━━ Source data ━━
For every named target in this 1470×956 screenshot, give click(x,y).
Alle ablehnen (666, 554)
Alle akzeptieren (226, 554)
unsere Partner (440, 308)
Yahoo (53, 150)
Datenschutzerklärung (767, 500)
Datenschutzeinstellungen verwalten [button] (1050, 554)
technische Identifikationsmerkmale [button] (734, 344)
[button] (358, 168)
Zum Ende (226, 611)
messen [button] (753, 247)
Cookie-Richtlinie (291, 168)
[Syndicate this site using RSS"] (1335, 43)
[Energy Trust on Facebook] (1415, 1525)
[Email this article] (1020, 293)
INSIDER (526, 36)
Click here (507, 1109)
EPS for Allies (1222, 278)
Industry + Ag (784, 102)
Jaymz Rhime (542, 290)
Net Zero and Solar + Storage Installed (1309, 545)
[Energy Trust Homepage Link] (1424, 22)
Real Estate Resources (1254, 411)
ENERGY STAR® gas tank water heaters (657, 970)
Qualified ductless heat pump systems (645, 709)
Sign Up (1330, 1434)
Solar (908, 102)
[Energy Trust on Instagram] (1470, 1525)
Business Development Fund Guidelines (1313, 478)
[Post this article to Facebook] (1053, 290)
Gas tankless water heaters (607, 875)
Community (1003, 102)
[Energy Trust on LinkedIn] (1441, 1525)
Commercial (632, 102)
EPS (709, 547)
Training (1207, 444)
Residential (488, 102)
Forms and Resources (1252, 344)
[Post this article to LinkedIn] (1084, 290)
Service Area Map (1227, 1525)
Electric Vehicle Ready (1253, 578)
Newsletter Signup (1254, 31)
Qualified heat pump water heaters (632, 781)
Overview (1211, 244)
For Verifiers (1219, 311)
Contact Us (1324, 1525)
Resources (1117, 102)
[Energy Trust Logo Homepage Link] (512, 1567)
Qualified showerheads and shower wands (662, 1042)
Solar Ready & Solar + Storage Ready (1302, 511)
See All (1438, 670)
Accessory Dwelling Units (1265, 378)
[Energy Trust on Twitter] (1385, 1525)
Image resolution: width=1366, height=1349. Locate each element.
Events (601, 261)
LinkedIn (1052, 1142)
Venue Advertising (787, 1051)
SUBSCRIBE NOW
━━━
### Try it
Exactly as written, restate every record in the listing.

### Result
For every named target in this 1470×956 screenshot, give click(x,y).
Alle ablehnen (666, 554)
Alle akzeptieren (226, 554)
unsere Partner (440, 308)
Yahoo (53, 150)
Datenschutzerklärung (767, 500)
Datenschutzeinstellungen verwalten [button] (1050, 554)
technische Identifikationsmerkmale [button] (734, 344)
[button] (358, 168)
Zum Ende (226, 611)
messen [button] (753, 247)
Cookie-Richtlinie (291, 168)
[Syndicate this site using RSS"] (1335, 43)
[Energy Trust on Facebook] (1415, 1525)
[Email this article] (1020, 293)
INSIDER (526, 36)
Click here (507, 1109)
EPS for Allies (1222, 278)
Industry + Ag (784, 102)
Jaymz Rhime (542, 290)
Net Zero and Solar + Storage Installed (1309, 545)
[Energy Trust Homepage Link] (1424, 22)
Real Estate Resources (1254, 411)
ENERGY STAR® gas tank water heaters (657, 970)
Qualified ductless heat pump systems (645, 709)
Sign Up (1330, 1434)
Solar (908, 102)
[Energy Trust on Instagram] (1470, 1525)
Business Development Fund Guidelines (1313, 478)
[Post this article to Facebook] (1053, 290)
Gas tankless water heaters (607, 875)
Community (1003, 102)
[Energy Trust on LinkedIn] (1441, 1525)
Commercial (632, 102)
EPS (709, 547)
Training (1207, 444)
Residential (488, 102)
Forms and Resources (1252, 344)
[Post this article to LinkedIn] (1084, 290)
Service Area Map (1227, 1525)
Electric Vehicle Ready (1253, 578)
Newsletter Signup (1254, 31)
Qualified heat pump water heaters (632, 781)
Overview (1211, 244)
For Verifiers (1219, 311)
Contact Us (1324, 1525)
Resources (1117, 102)
[Energy Trust Logo Homepage Link] (512, 1567)
Qualified showerheads and shower wands (662, 1042)
Solar Ready & Solar + Storage Ready (1302, 511)
See All (1438, 670)
Accessory Dwelling Units (1265, 378)
[Energy Trust on Twitter] (1385, 1525)
Image resolution: width=1366, height=1349. Locate each element.
Events (601, 261)
LinkedIn (1052, 1142)
Venue Advertising (787, 1051)
SUBSCRIBE NOW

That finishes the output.